Sonnenmilch mit Nebenwirkungen: Hormonschutzfaktor 30
Brustkrebs vom Lippenstift? Minderwertiges Sperma von der Bodylotion? In vielen Kosmetika finden sich Stoffe, die wie Hormone wirken.
BERLIN taz | Aufstehen, Zähne putzen, Haare mit Shampoo und Pflegespülung waschen, Duschgel, Körperlotion, Gesichtscreme, Deo, Wimperntusche: Man ist morgens noch nicht mal aus der Tür und hatte schon Kontakt mit acht verschiedenen Kosmetika-Produkten.
Dieser tägliche Gebrauch unzähliger Cremes, Gels und Lotions könnte nicht so harmlos sein, wie gedacht: Fast jedes dritte Kosmetik-Produkt enthält hormonell wirksame Stoffe, die gesundheitliche Schäden verursachen können. Das ist das Ergebnis einer Studie des Bundes für Naturschutz Deutschland (BUND).
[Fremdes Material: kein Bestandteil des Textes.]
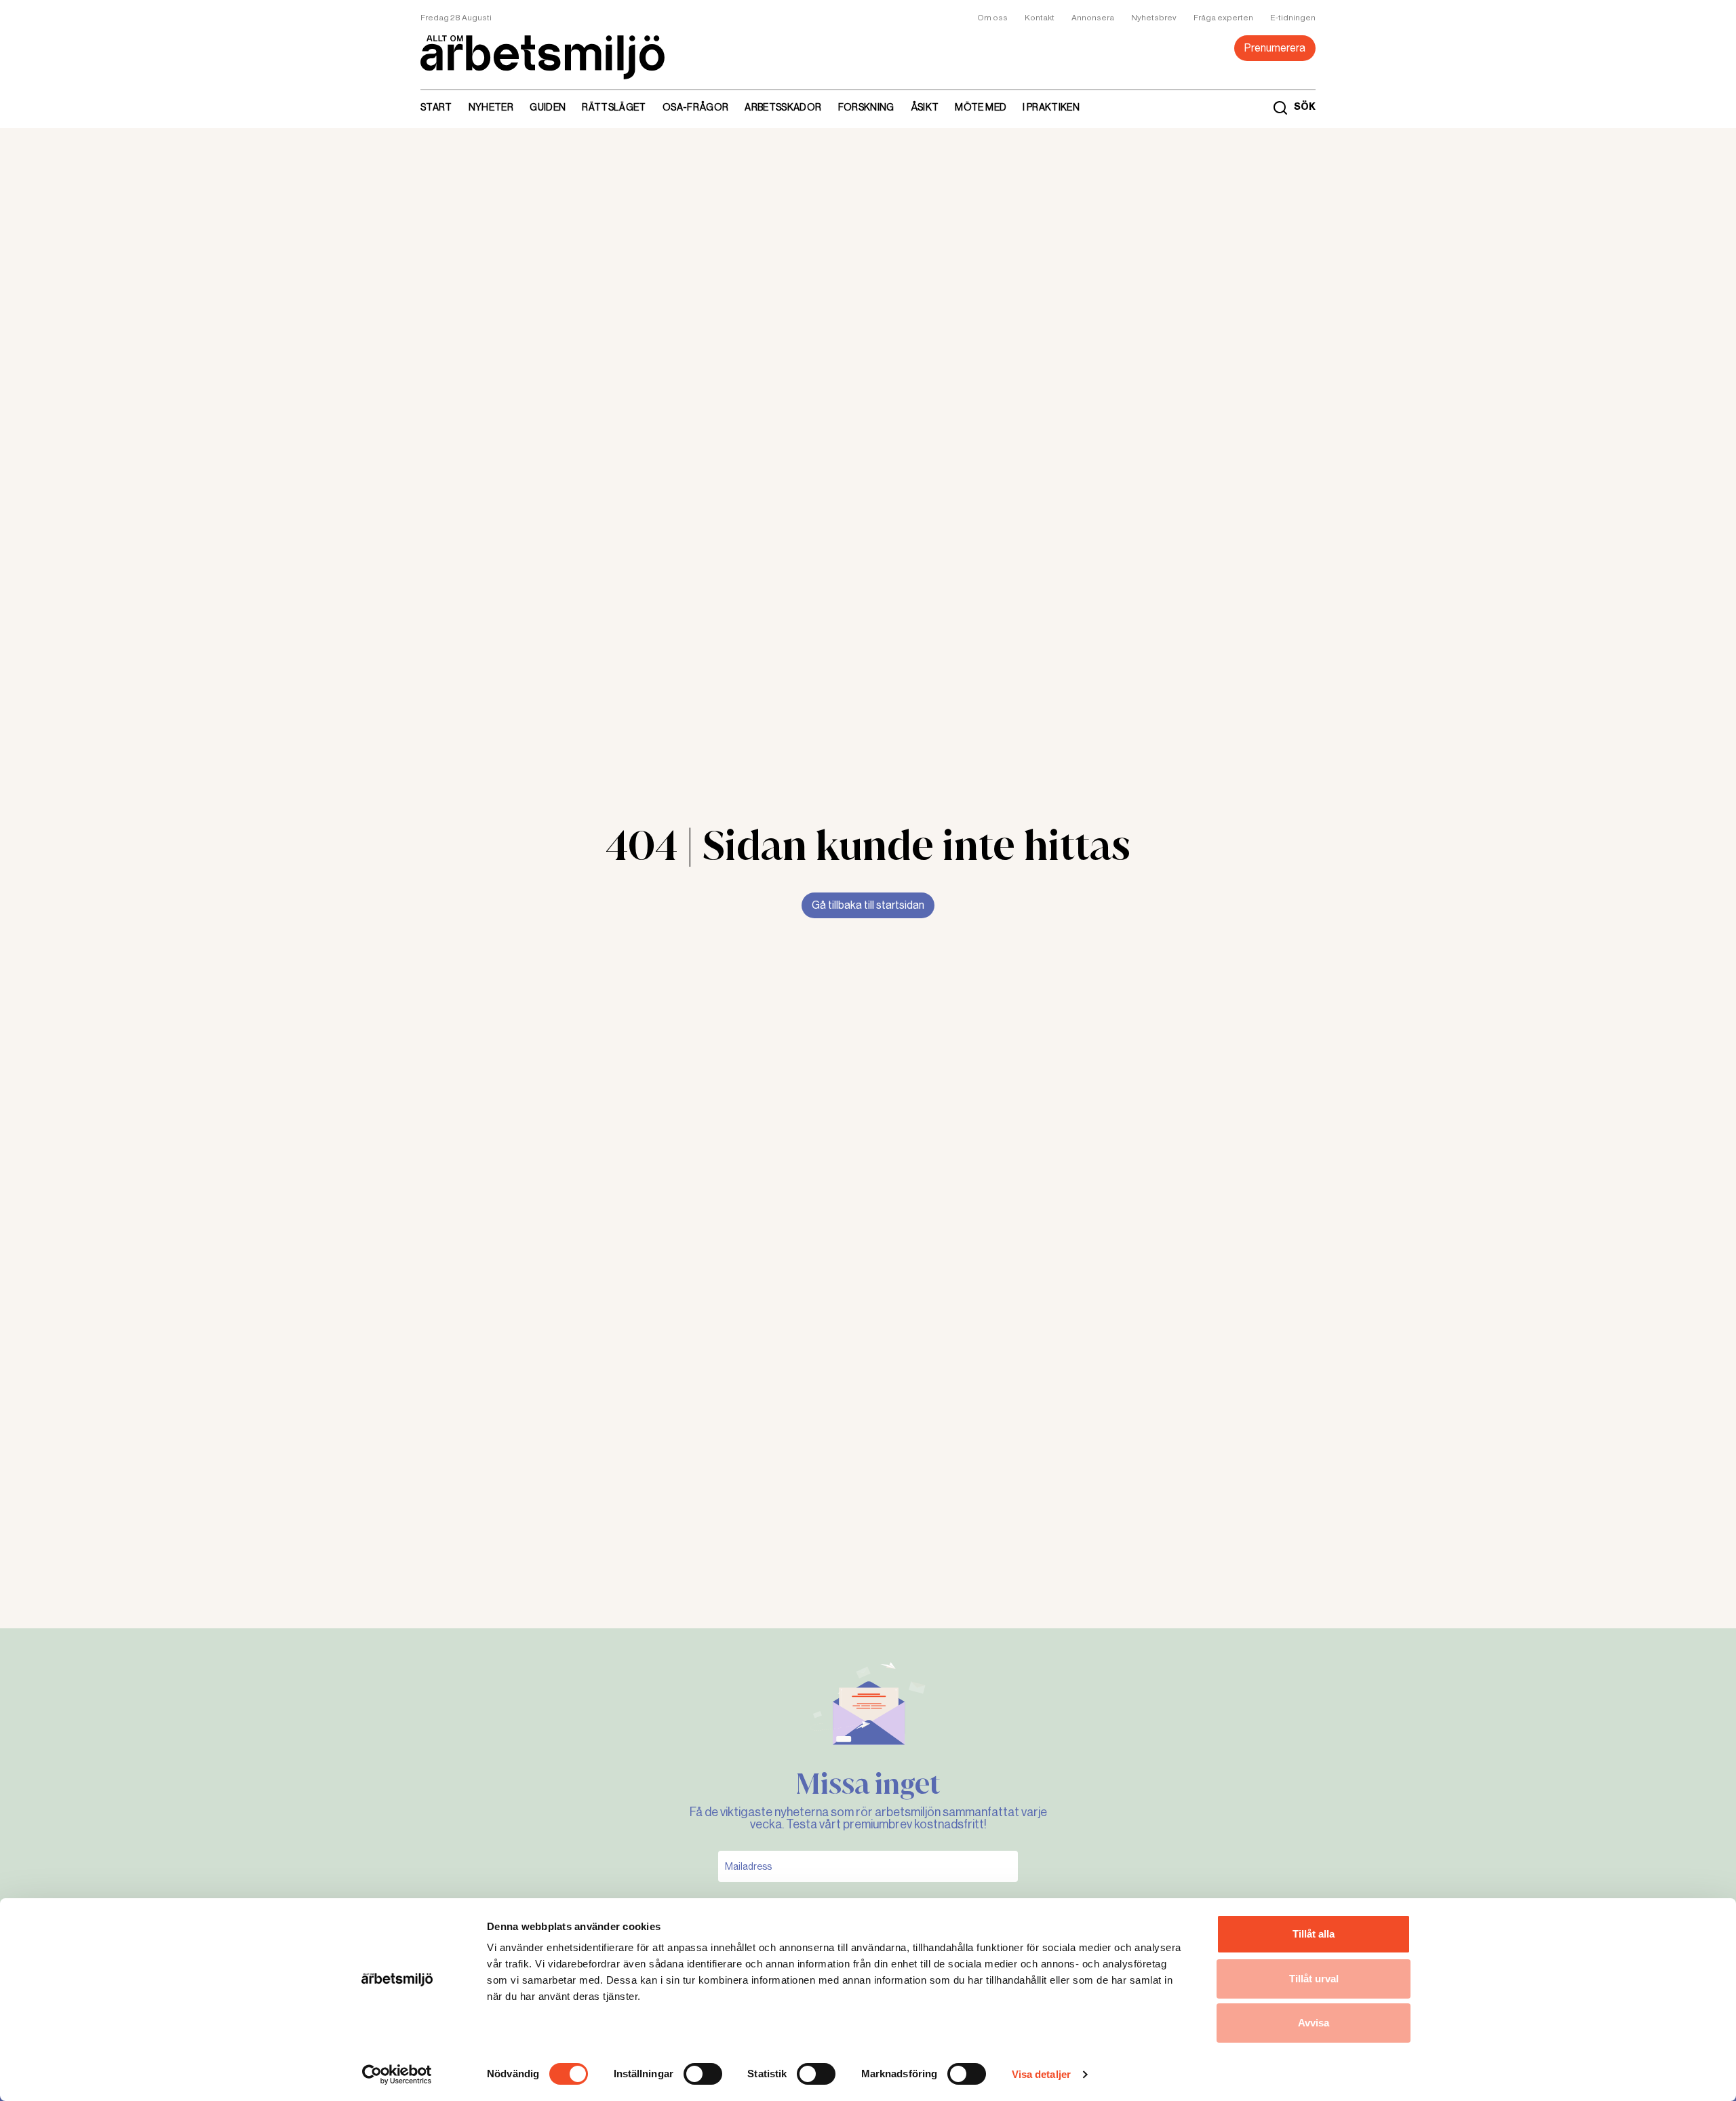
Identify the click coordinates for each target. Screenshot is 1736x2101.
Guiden (548, 107)
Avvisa (1313, 2022)
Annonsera (1092, 17)
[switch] (703, 2074)
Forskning (866, 107)
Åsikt (925, 107)
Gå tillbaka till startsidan (868, 905)
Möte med (980, 107)
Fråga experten (1223, 17)
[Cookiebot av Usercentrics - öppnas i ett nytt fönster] (397, 2074)
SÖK (1305, 107)
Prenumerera (1274, 47)
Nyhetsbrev (1154, 17)
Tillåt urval (1314, 1978)
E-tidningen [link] (1293, 17)
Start (436, 107)
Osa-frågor (696, 107)
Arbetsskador (783, 107)
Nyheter (491, 107)
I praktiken (1051, 107)
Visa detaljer (1041, 2074)
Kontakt (1039, 17)
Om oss (992, 17)
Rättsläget (614, 107)
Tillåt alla (1314, 1934)
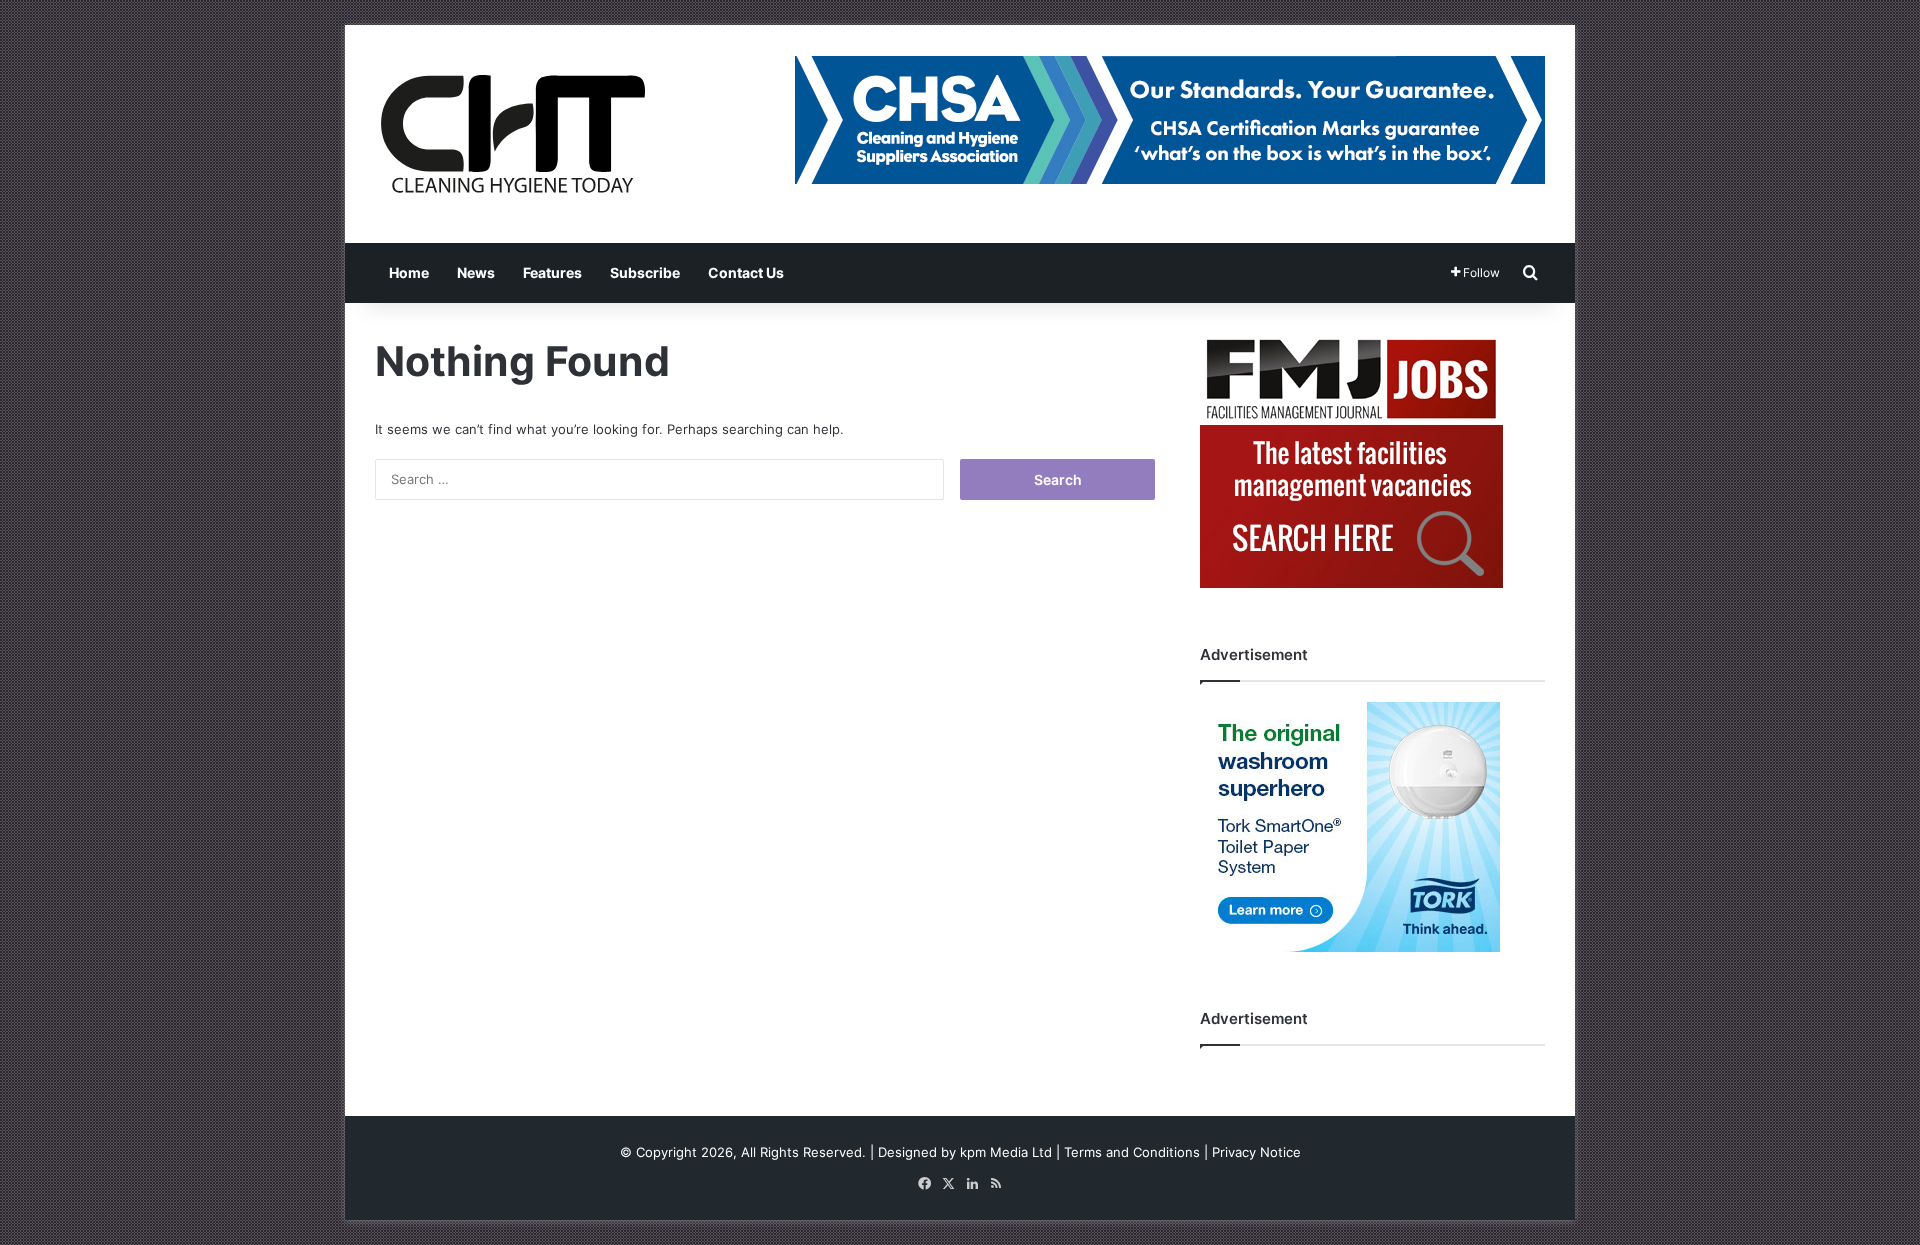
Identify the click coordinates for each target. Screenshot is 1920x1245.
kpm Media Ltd (1006, 1152)
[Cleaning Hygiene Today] (512, 134)
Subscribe (645, 272)
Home (409, 272)
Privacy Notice (1256, 1152)
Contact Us (746, 272)
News (476, 272)
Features (552, 272)
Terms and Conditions (1132, 1152)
Der ließ 60.000 Kosmetika auf 16 verschiedene Stoffe untersuchen, die von der EU als potenziell hormonell wirksam eingestuft werden, beispielsweise Methylparaben, dessen hormonelle Wirkung in Tierversuchen nachgewiesen wurde. Solche Stoffe fanden sich in einem Drittel der Kosmetika, bei manchen Herstellern sogar in fast der Hälfte der Produkte.
Damit steige das Risiko für bestimme Krebsarten wie Brust-, Prostata- und Hodenkrebs, sagt Sarah Häuser, BUND-Chemikalienexpertin und eine der Initiatorinnen der Studie. Auch Unfruchtbarkeit, Konzentrationsstörungen und Fettleibigkeit stünden in Zusammenhang mit hormonaktiven Substanzen.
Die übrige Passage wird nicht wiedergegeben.